• DIRECTIONS FOR THIS TASK: Repeat exactly, and only, the lines from the one containing "This screenshot has width=1512, height=809." through the end of the records.

Stored records:
◇ ◇ ◇ ◇ ◇ ◇ ◇
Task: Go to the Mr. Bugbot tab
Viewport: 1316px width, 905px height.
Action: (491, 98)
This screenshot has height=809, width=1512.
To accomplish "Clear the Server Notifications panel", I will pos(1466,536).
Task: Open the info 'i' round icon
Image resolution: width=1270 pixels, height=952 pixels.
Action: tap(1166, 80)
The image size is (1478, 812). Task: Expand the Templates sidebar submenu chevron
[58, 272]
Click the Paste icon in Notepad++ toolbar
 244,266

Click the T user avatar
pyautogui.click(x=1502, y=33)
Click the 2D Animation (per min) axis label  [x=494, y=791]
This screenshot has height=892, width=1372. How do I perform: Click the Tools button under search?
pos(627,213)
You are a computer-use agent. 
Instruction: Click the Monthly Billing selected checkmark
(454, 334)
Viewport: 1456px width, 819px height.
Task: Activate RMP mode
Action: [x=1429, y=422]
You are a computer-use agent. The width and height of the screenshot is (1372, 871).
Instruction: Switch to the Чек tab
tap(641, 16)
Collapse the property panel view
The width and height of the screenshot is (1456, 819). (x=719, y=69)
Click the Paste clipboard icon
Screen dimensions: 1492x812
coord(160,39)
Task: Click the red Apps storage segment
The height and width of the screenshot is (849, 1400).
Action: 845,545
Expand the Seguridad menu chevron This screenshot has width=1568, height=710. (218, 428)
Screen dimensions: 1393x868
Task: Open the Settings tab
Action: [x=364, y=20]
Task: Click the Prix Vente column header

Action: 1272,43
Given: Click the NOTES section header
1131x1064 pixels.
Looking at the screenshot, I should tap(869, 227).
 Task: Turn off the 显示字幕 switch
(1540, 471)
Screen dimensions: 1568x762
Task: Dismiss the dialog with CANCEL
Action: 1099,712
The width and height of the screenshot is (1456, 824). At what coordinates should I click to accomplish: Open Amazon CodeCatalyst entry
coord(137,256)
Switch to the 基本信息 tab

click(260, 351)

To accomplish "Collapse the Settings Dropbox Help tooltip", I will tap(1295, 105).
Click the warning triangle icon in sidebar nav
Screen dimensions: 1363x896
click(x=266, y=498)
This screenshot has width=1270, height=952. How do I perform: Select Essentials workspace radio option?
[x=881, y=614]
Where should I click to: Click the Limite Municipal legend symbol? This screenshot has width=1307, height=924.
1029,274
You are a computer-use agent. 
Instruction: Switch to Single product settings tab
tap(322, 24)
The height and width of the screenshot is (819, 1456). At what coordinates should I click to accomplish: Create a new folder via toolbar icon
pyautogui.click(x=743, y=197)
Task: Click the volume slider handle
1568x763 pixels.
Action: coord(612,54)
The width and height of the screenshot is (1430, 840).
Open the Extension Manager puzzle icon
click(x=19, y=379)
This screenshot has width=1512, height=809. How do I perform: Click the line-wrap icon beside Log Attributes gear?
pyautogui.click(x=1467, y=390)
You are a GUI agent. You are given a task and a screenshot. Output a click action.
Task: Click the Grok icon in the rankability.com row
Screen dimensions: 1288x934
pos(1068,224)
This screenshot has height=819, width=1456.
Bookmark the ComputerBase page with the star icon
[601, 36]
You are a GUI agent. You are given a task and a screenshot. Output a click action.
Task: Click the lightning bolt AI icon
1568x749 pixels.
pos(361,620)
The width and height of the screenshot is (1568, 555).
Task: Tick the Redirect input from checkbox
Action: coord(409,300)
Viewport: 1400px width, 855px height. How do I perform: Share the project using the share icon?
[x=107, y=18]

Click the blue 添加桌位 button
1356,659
◇ ◇ ◇ ◇ ◇ ◇ ◇
• EXERCISE RESPONSE:
This screenshot has width=1512, height=809. How do I perform: Click the line-wrap icon beside Log Attributes gear?
pyautogui.click(x=1467, y=390)
You are a GUI agent. You are given a task and a screenshot. Output a click action.
Task: Click the Grok icon in the rankability.com row
Screen dimensions: 1288x934
pos(1068,224)
This screenshot has height=819, width=1456.
Bookmark the ComputerBase page with the star icon
[601, 36]
You are a GUI agent. You are given a task and a screenshot. Output a click action.
Task: Click the lightning bolt AI icon
1568x749 pixels.
pos(361,620)
The width and height of the screenshot is (1568, 555).
Task: Tick the Redirect input from checkbox
Action: coord(409,300)
Viewport: 1400px width, 855px height. How do I perform: Share the project using the share icon?
[x=107, y=18]

Click the blue 添加桌位 button
1356,659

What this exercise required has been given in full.